The best solvent of the Oyster, next to cold water, is found by practical experiment to be gin, which also brings out the flavour considerably. Chablis is likewise said to be a good solvent, especially of the mineral matters contained in the Oyster; indeed, the whole of the phosphates are dissolved thereby. Champagne has probably the same effect; and because of its exhilarating gases it is an improvement on Chablis. Again, Stout is preferred by many persons as a beverage with Oysters, but "curiously enough" (says the Lancet, 1903) "it does not seem to have any solvent effect thereupon, probably because the Stout already contains a relatively large proportion of soluble matters." On concentrating the liquor which accompanies the Oyster within its shell, a brown liquid results which is indistinguishable, as regards taste and smell, from well-prepared beef-tea; it develops "osmazome " o a remarkable degree.

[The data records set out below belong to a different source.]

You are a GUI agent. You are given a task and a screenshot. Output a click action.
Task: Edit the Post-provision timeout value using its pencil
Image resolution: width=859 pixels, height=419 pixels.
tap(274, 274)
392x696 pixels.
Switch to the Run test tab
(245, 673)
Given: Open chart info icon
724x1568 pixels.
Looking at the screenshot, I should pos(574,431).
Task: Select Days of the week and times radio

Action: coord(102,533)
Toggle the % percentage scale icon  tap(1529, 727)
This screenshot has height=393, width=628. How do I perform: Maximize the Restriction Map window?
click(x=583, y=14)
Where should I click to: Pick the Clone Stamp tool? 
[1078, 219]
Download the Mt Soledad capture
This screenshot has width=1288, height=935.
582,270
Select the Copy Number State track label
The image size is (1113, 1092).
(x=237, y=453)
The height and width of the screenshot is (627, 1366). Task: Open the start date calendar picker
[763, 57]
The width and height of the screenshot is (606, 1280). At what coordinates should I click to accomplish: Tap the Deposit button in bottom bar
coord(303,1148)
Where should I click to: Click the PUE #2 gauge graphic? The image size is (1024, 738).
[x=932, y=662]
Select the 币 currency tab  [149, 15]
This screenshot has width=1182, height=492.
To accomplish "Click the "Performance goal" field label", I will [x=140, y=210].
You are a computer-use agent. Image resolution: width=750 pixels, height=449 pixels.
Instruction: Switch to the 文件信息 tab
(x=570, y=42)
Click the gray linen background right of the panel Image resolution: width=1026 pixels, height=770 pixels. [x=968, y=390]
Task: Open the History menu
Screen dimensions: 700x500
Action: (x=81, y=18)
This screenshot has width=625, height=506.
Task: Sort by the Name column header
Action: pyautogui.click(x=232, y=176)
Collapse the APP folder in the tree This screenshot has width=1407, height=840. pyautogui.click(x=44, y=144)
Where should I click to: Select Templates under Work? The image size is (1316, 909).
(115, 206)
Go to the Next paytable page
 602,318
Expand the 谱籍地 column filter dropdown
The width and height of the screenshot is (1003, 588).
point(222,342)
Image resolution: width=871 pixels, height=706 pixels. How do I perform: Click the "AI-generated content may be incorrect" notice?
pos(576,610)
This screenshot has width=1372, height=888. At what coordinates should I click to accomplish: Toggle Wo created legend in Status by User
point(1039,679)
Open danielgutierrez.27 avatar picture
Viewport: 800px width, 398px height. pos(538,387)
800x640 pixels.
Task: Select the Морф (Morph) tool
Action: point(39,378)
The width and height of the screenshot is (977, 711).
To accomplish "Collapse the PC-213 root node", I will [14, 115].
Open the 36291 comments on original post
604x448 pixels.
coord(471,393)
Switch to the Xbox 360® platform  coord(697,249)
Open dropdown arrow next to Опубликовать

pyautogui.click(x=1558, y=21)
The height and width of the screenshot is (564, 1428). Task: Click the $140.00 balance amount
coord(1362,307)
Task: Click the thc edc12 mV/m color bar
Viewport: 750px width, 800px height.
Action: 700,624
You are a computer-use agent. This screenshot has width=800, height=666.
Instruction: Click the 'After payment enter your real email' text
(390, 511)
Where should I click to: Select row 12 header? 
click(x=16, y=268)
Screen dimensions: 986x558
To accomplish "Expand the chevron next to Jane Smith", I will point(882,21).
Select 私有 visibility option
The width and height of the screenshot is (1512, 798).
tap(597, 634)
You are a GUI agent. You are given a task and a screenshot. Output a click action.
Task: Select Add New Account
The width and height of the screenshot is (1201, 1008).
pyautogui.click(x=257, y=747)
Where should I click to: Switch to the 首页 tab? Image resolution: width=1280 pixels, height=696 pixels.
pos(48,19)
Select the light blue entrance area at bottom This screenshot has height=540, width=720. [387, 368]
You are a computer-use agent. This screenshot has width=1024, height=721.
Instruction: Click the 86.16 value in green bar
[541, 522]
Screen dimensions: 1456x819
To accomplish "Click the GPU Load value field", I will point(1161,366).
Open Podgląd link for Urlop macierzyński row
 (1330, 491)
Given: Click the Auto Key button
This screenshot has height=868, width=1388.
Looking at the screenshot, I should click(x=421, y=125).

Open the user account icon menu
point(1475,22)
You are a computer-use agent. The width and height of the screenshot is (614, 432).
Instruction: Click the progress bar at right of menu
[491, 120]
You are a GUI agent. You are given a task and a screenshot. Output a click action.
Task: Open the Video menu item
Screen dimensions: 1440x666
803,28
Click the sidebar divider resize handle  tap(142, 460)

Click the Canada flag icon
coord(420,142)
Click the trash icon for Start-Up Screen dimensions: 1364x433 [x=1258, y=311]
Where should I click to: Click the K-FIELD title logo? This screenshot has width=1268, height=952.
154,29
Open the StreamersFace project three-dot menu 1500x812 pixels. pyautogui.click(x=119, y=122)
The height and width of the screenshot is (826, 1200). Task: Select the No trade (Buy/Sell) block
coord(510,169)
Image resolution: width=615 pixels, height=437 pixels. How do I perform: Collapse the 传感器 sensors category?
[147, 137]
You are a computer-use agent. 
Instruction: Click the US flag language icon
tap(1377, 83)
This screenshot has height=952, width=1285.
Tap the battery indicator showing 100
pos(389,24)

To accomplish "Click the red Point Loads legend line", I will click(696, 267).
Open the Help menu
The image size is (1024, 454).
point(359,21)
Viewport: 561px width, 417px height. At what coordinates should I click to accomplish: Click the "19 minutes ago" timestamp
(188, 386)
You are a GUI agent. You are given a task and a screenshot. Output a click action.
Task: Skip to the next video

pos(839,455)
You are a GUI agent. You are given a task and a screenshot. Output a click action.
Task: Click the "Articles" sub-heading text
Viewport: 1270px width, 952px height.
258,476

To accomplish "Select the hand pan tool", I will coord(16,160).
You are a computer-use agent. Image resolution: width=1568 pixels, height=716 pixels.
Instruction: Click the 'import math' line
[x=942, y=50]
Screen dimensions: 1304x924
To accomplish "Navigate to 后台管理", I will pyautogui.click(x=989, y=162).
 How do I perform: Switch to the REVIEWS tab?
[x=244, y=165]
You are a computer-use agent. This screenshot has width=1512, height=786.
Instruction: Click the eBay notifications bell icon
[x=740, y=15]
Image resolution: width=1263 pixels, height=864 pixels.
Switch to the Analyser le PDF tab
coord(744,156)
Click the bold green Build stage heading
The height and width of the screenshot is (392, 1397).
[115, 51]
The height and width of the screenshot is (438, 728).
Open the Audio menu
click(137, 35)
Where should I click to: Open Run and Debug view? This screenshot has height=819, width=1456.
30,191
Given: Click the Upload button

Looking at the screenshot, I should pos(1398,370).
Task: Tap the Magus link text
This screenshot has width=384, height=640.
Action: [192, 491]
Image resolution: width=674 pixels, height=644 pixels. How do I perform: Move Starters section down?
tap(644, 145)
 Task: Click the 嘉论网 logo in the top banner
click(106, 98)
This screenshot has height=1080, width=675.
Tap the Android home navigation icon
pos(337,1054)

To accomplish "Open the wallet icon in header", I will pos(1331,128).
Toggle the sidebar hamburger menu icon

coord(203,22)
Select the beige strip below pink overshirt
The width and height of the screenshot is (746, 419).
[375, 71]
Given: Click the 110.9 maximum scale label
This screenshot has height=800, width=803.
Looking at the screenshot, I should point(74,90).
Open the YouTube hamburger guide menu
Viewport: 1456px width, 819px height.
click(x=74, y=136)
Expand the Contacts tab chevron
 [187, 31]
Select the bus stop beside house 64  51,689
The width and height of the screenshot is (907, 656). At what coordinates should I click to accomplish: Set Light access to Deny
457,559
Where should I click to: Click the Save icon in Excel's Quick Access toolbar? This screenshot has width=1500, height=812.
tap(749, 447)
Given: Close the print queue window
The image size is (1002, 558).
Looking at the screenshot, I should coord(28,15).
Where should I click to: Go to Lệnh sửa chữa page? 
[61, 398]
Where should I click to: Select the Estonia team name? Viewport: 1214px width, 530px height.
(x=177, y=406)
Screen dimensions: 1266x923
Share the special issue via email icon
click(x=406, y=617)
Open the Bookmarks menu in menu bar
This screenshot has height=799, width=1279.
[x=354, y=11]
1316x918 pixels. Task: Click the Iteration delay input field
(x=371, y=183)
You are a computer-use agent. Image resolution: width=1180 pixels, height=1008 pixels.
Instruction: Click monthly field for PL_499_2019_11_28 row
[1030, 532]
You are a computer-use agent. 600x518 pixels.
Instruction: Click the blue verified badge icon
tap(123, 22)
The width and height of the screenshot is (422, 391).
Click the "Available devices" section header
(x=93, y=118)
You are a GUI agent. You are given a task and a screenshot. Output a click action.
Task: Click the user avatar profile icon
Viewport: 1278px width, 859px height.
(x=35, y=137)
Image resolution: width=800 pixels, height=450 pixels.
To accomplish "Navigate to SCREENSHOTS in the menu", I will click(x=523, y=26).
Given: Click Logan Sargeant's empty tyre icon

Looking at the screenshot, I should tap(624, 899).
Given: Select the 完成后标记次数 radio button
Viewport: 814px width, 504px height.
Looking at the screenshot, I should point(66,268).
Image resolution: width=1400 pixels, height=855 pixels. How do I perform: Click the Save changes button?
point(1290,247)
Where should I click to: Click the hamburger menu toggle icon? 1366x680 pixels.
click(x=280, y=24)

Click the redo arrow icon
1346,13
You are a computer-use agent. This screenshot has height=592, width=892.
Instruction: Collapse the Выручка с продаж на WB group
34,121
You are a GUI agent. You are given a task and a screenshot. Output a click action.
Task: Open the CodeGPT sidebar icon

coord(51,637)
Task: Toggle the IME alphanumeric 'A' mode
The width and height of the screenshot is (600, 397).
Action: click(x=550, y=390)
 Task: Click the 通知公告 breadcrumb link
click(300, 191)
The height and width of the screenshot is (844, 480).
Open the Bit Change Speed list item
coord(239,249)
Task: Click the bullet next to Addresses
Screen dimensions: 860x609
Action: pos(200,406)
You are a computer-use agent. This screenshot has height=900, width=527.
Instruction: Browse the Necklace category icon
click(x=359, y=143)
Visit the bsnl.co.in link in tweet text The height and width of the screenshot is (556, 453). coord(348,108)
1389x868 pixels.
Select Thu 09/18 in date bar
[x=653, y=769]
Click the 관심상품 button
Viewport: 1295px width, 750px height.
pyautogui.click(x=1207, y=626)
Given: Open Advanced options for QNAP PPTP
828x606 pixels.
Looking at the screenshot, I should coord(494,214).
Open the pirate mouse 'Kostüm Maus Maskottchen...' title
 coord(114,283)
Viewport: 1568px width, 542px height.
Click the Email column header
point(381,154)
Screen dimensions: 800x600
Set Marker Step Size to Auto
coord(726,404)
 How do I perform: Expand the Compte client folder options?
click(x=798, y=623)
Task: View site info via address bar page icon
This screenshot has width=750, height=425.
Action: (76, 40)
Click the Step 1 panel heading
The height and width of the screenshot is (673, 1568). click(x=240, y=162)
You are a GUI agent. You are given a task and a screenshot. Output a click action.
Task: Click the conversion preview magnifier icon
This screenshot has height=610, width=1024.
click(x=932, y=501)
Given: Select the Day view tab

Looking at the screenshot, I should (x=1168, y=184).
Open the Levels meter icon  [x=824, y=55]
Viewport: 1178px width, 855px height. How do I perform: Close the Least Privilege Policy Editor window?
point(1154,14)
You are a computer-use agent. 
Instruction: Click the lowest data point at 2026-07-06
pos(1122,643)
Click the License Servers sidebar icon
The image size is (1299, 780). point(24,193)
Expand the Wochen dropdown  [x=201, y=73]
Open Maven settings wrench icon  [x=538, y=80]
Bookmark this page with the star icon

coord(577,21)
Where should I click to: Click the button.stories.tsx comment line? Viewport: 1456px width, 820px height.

The boiled Oyster yields scarcely any soluble matter to cold water, whilst it becomes tough, and indigestible by the process. Oysters contain an albuminous juice which increases in hardness with an increase of temperature, just as the albumin, or white of an egg does.
They should, therefore, when cooked be subjected to only a low degree of heat, and for a short time, it being borne in mind that 1608 Fahrenheit is the cooking temperature to coagulate albumen. In other words, to boil Oysters is to harden them, and to make them difficult of digestion.